EXERCISE DIRECTIONS
Output the items below verbatim, starting at the line that contains "At what coordinates" and ending with the last item, and leave the pictures out.

◇ ◇ ◇ ◇ ◇

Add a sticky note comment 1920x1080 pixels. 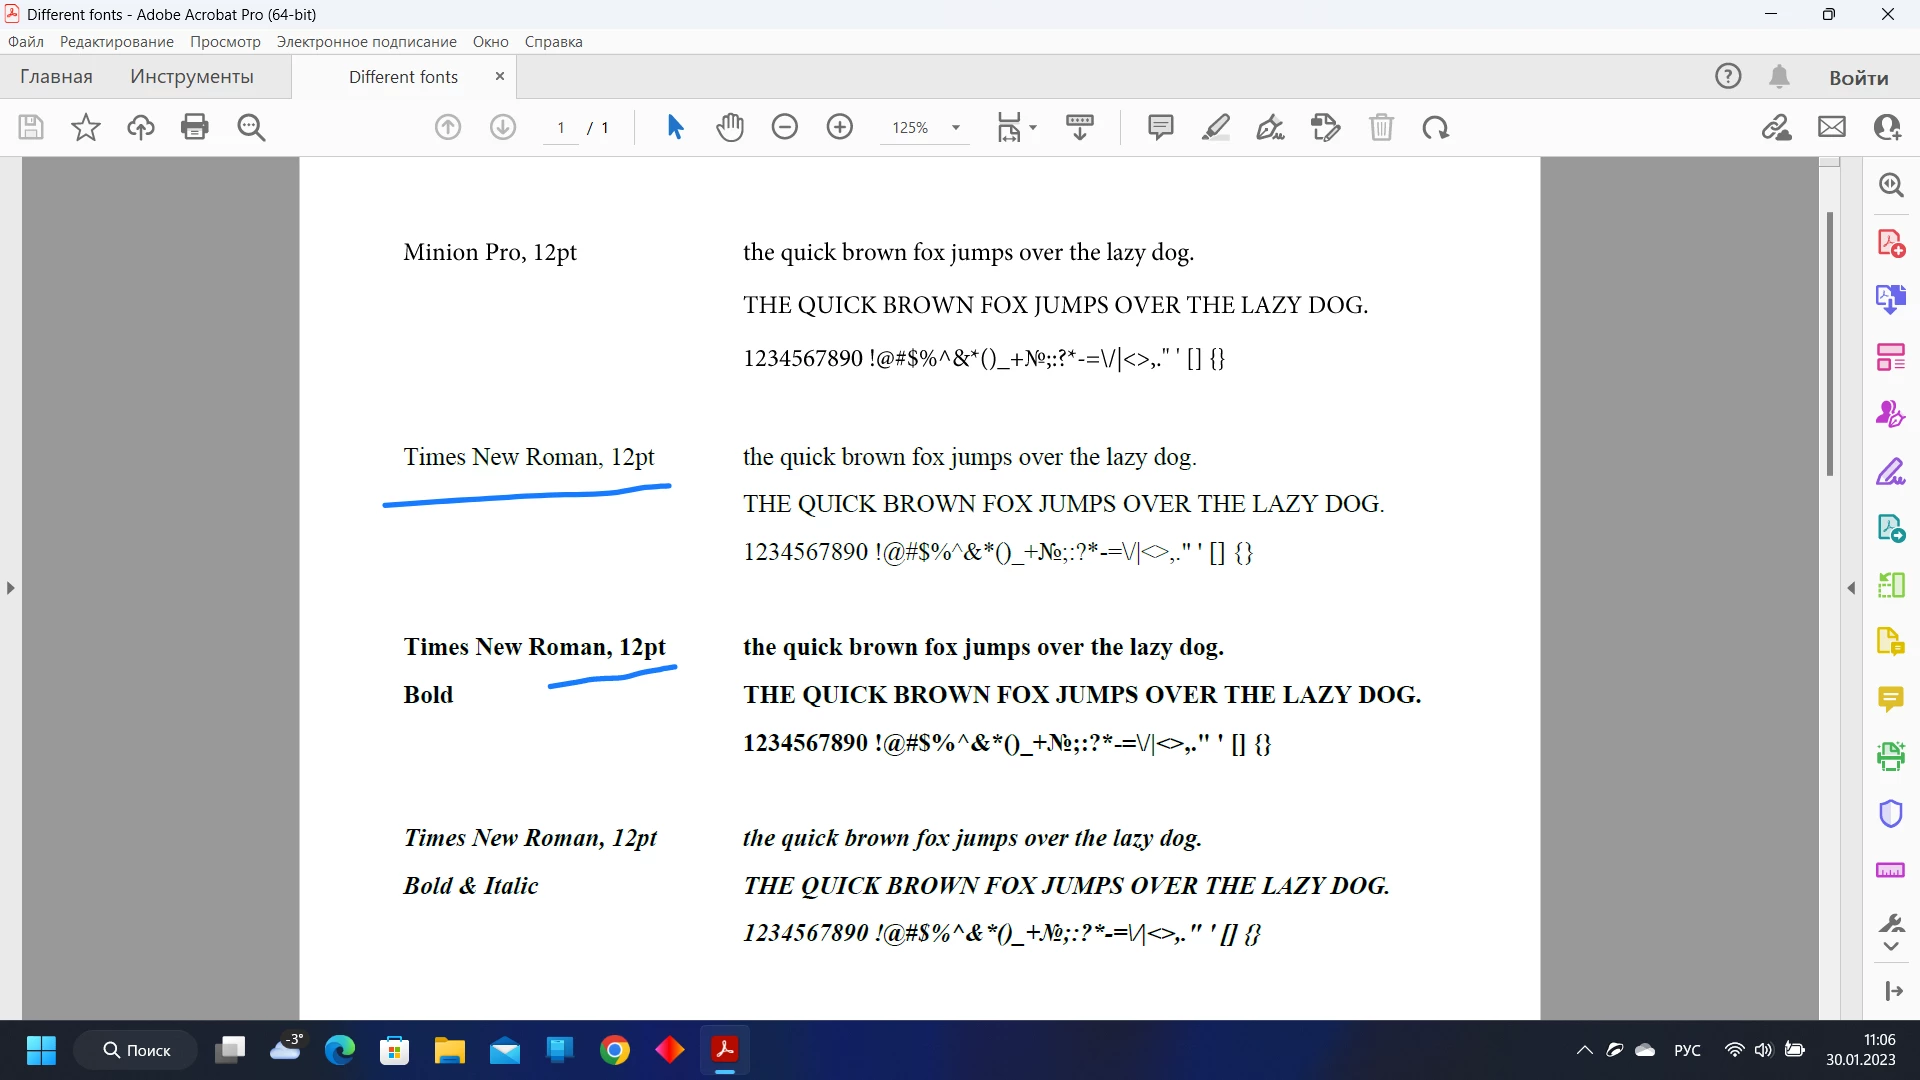tap(1160, 127)
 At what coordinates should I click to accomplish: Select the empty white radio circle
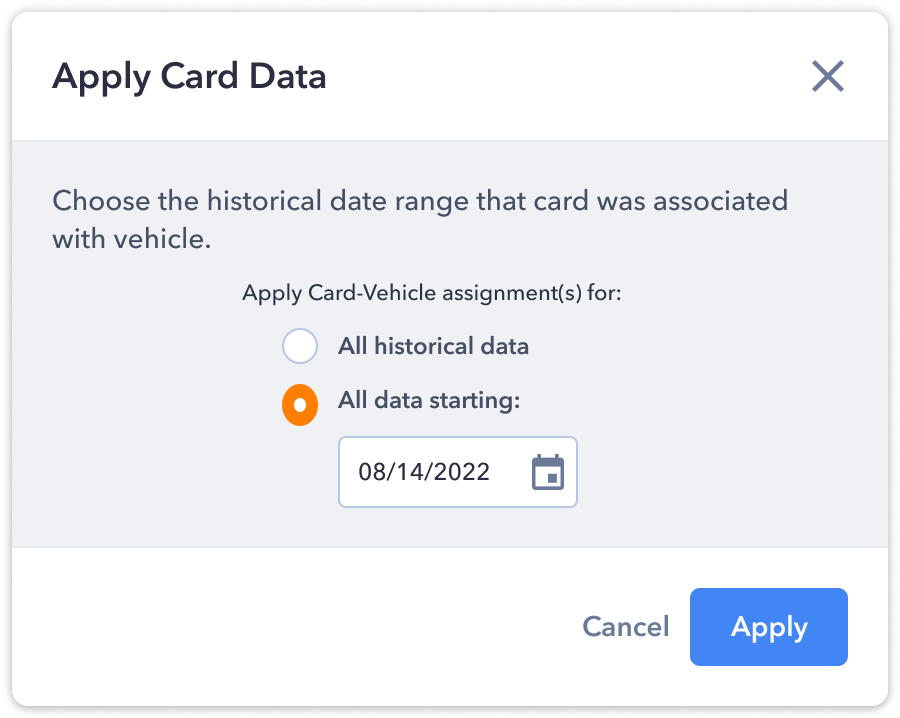tap(300, 346)
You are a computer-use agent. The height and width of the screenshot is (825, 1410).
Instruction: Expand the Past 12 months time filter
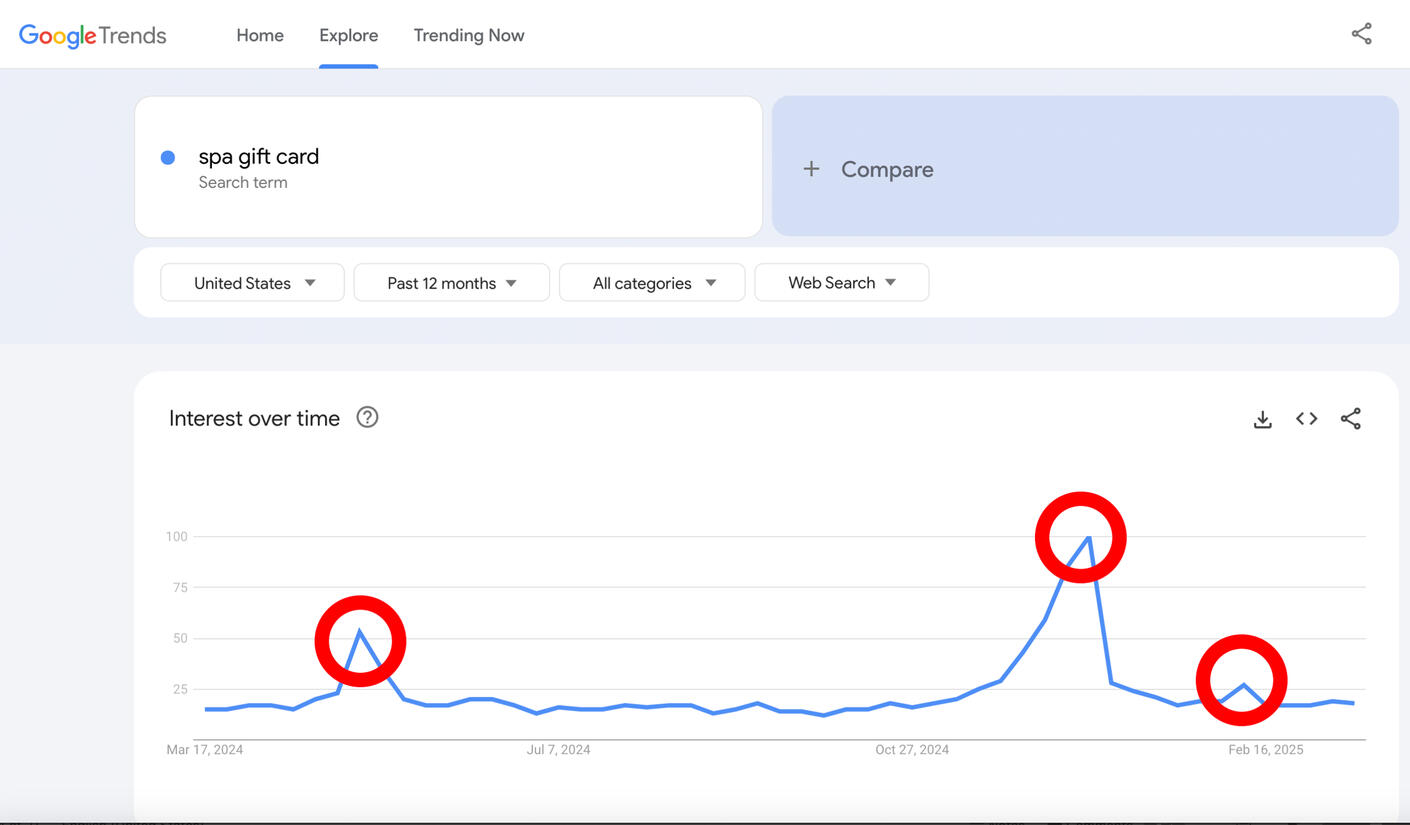coord(451,283)
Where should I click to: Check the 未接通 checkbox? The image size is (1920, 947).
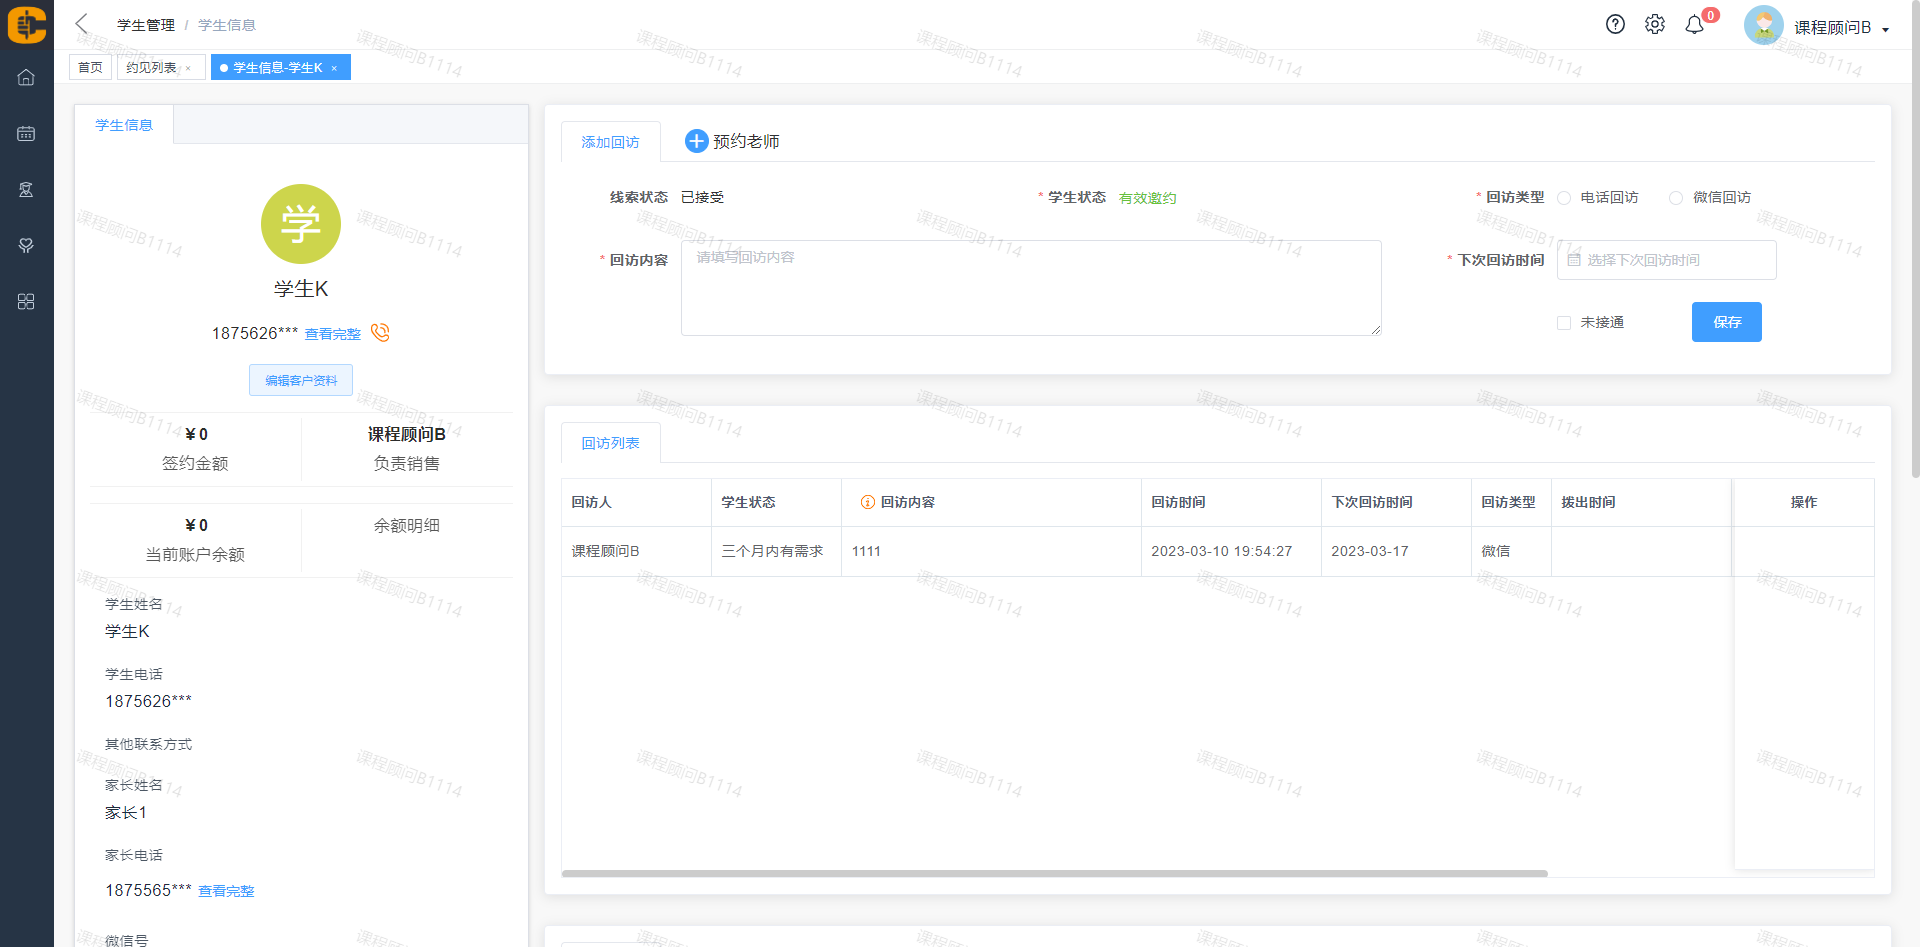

◇ ◇ ◇ ◇ ◇

WRITTEN ANSWER
 At what coordinates should I click to accomplish: Select the empty white radio circle
tap(300, 346)
You are a computer-use agent. The height and width of the screenshot is (825, 1410).
Instruction: Expand the Past 12 months time filter
coord(451,283)
Where should I click to: Check the 未接通 checkbox? The image size is (1920, 947).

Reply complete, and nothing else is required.